* _TASK GOAL_: Continue the passage below about Lisa Suhair Majaj's poem "Claims," starting right after its last line.
=== TEXT PASSAGE ===
Uprising host Sonali Kolhatkar interviewed me about my article on the Orientalism in Quantico and the subversive Arabic graffiti art on Homeland. Listen to the interview here.

Claims by Palestinian American Poet Lisa Suhair Majaj

Today on September 11th, as Anti-Arab and Anti-Muslim racism swells around the world, a dose of reality by my friend and colleague Lisa Suhair Majaj. Her poem “Claims,” published in Geographies of Light, is read by yours truly in the video below, which was filmed at the Markaz Evening of Middle Eastern Storytelling on September 9th. The written version follows.

Claims by Lisa Suhair Majaj

I am not soft, hennaed hands,
a seduction of coral lips;
not the enticement of jasmine musk
through a tent flap at night;
not a swirl of sequined hips,
a glint of eyes unveiled.
I am neither harem’s promise
nor desire’s fulfillment.

I am not a shapeless peasant
trailing children like flies;
not a second wife, concubine,
kitchen drudge, house slave;
not foul-smelling, moth-eaten, primitive,
tent -dweller, grass-eater, rag-wearer.
I am neither a victim
nor an anachronism.

I am not a camel jockey, sand nigger, terrorist,
oil-rich, bloodthirsty, fiendish;
not a pawn of politicians,
nor a fanatic seeking violent heaven.
=== AVAILABLE DATA ===
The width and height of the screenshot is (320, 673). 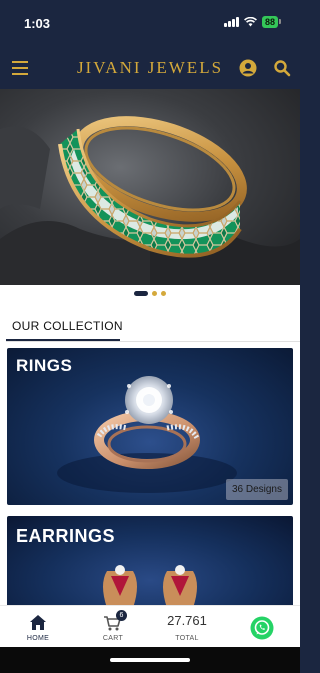 What do you see at coordinates (262, 628) in the screenshot?
I see `whatsapp-icon` at bounding box center [262, 628].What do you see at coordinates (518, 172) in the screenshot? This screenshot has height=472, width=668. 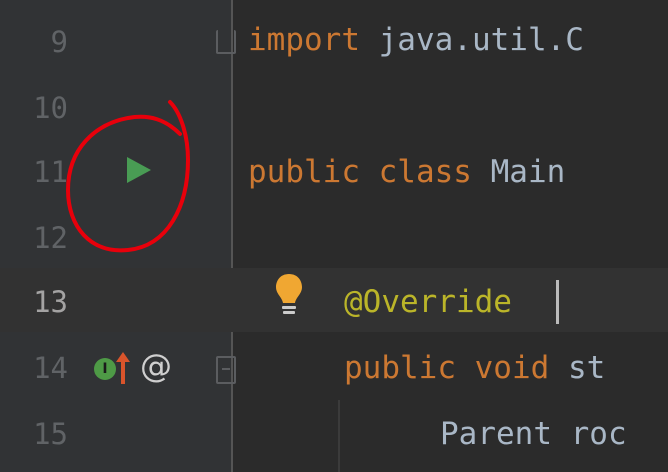 I see `class-name: Main` at bounding box center [518, 172].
===
* _YOUR RESPONSE_:
I am neither the mirror of your hatred and fear,
nor the reflection of your pity and scorn.
I have learned the world’s histories,
and mine are among them.
My hands are open and empty:
the weapon you place in them is your own.

*
I am the woman remembering jasmine,
bougainvillea against chipped white stone.
I am the laboring farmwife
whose cracked hands claim this soil.
I am the writer whose blacked-out words
are birds’ wings, razored and shorn.
I am the last one who flees,
and the lost one returning;
I am the dream, and the stillness,
and the keen of mourning.

I am the wheat stock, and I am
the olive. I am plowed fields young
with music of crickets,
I am ancient earth struggling
to bear history’s fruit.
I am the shift of soil
where green thrusts through,
and I am the furrow
embracing the seed again.

I am many rivulets watering
a tree, and I am the tree.
I am opposite banks of a river,
and I am the bridge.
I am light shimmering
off water at night,
and I am the dark sheen
that swallows the moon whole.

*
I am neither the end of the world
nor the beginning.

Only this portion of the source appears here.